I am an assistant professor in the Department of Statistics at the University of Florida. Previously, I completed my PhD on Biostatistics at Harvard University working with professors Francesca Dominici and Corwin Zigler, followed by two years of postdoctoral training in the department of Statistical Science at Duke University working under the mentorship of professors David Dunson and Fan Li.
My research interests lie broadly in the fields of causal inference and Bayesian modeling.
I am particularly motivated in providing useful, applicable, and creative solutions to important scientific questions, and in developing tools that allow researchers to analyze data properly and flexibly.
When I’m not working on statistics, I enjoy running and rock climbing. I like to grow my own vegetables, though they don’t always survive. I love traveling and learning new languages. Within the next few years, I’m hoping to spend time hiking in Mongolia.
In cluster-randomized trials, individuals within a cluster are assigned the same treatment condition, but the treatment uptake status may vary across individuals due to noncompliance. We propose a semiparametric framework to evaluate the individual compliance effect and network assignment effect within principal strata exhibiting different patterns of noncompliance. The individual compliance effect captures the portion of the treatment effect attributable to changes in treatment receipt, while the network assignment effect reflects the pure impact of treatment assignment and spillover among individuals within the same cluster. We characterize new structural assumptions for nonparametric point identification, and we develop semiparametrically efficient estimators that combine data-adaptive machine learning methods with efficient influence functions.
In the presence of interference, IPW estimators often suffer from high variance. Under low-rank assumptions on the potential outcomes and in the presence of interference, we design optimal covariate balancing estimators. The framework encompasses commonly-invoked assumptions such as stratified or additive interference.
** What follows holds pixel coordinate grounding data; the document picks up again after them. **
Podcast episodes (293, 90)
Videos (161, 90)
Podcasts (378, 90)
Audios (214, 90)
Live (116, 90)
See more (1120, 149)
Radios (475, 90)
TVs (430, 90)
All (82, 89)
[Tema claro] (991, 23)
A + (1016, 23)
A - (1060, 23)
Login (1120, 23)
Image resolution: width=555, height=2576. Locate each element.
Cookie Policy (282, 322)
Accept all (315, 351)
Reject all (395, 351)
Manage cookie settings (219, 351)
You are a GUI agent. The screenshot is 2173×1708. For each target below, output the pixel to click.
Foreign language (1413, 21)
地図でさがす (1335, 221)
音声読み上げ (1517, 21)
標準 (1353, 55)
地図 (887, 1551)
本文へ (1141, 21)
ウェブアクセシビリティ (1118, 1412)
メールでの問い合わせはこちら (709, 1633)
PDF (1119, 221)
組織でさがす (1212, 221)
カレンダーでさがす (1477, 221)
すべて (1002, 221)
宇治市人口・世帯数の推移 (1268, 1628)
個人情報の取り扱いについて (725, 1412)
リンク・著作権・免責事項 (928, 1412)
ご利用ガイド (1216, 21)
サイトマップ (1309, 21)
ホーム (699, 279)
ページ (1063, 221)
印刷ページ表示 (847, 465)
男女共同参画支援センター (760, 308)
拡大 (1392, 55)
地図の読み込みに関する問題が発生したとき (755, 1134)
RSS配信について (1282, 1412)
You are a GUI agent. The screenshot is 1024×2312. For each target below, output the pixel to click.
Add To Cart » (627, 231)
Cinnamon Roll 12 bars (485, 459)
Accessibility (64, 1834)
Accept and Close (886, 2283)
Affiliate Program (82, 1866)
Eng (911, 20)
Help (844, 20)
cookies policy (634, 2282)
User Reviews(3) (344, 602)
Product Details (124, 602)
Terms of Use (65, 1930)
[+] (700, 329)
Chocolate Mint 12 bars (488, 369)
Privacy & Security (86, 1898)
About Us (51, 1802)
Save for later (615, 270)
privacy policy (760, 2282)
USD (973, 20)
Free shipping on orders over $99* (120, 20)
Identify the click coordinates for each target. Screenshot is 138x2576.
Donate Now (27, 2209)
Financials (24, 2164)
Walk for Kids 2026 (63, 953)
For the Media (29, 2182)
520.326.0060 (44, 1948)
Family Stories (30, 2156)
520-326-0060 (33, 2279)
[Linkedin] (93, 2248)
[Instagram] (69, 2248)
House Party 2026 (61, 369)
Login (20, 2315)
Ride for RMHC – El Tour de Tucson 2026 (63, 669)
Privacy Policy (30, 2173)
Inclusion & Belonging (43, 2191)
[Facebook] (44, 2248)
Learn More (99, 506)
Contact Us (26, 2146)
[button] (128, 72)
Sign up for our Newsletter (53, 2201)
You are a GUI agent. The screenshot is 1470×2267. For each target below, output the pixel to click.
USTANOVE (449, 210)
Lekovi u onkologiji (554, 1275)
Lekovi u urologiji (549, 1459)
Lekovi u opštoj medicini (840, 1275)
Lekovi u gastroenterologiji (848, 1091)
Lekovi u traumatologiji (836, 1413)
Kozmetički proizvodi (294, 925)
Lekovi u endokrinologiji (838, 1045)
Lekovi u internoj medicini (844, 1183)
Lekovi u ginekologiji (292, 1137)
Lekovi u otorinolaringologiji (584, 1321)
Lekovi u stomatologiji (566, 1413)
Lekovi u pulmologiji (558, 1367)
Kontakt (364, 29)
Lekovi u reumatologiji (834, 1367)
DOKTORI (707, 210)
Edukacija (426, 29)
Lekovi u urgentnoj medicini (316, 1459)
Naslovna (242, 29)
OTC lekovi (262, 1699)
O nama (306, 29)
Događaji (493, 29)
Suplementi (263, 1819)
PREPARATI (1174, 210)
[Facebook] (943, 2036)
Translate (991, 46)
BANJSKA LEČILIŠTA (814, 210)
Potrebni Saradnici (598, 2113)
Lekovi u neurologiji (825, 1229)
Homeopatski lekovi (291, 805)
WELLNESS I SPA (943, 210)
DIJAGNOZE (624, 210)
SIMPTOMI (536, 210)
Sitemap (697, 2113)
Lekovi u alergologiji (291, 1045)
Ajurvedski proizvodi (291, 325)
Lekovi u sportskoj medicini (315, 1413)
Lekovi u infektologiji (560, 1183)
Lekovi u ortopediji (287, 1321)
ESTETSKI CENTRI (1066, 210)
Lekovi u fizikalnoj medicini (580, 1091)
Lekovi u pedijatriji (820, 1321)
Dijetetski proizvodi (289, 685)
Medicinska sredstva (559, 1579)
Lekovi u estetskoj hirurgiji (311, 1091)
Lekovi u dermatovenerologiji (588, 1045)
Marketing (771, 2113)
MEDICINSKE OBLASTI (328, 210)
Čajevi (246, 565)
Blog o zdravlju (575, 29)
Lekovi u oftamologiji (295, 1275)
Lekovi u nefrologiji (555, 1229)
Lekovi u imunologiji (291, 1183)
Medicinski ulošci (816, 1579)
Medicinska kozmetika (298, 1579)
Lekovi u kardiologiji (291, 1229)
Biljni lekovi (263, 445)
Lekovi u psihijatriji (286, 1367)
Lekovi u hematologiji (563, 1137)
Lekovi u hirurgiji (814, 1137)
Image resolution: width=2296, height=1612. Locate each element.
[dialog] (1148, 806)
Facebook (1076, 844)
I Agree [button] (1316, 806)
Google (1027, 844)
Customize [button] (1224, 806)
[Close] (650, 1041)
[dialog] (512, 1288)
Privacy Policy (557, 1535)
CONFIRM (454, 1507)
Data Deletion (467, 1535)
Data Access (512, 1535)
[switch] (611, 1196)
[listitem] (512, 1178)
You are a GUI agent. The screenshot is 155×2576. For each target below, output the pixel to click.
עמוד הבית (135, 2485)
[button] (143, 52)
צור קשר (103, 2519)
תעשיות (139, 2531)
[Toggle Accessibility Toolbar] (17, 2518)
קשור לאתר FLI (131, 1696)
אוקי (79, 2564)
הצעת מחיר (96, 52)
We study design-based causal inference when there are two distinct sets of units, one on which interventions are applied, and one on which the outcome is measured. We introduce various causal estimands and propose weighting estimators from a design-based perspective. We derive the estimators’ variance and prove consistency for a growing bipartite graph. In our analysis, we illustrate complications that arise from the positivity assumption, the experimental design, and the structure of the graph.
When the treated units are spatial areas, their relationship with the control units is expected to exhibit a spatial relationship. Under the vertical regression framework, we propose a Bayesian approach for estimation of causal effects with spatial panel data.
Estimating the parameters of a temporal, spatio-temporal, or mutually-exciting Hawkes process based on data that are available in aggregated form by time, space, or both.
Investigating treatment effect heterogeneity with spatio-temporal data, point pattern treatment and outcome, and spatial or spatio-temporal potential moderators
In cluster randomized experiments with selection bias due to recruitment, data are often only available on those that were recruited. Based on a principal stratification framework, we show that causal effects on the overall population are identifiable based on the recruited sample only.
We investigate the complications and opportunities when drawing causal inference from spatial observational data. We introduce causal diagrams that allow us to investigate the impact of spatial confounders, interference, and the inherent spatial structure in the exposure variable, and we illustrate that causal inference with spatial data has crucial differences to counterparts with independent observations. We then propose an approach that mitigates bias from unmeasured spatial confounding and incorporates interference within one framework.
We propose a latent factor interaction model for networks measured with error, and a variable importance metric for latent models. We use the model to address the geographic and taxonomic bias of ecological studies of species’ interactions, and identify the important bird and plant covariates for forming and detecting interactions.
Causal inference with interference for realistic treatment allocation programs. Evaluating the comparitive effectiveness of power plant emission reduction strategies for reducing ambient ozone concentrations.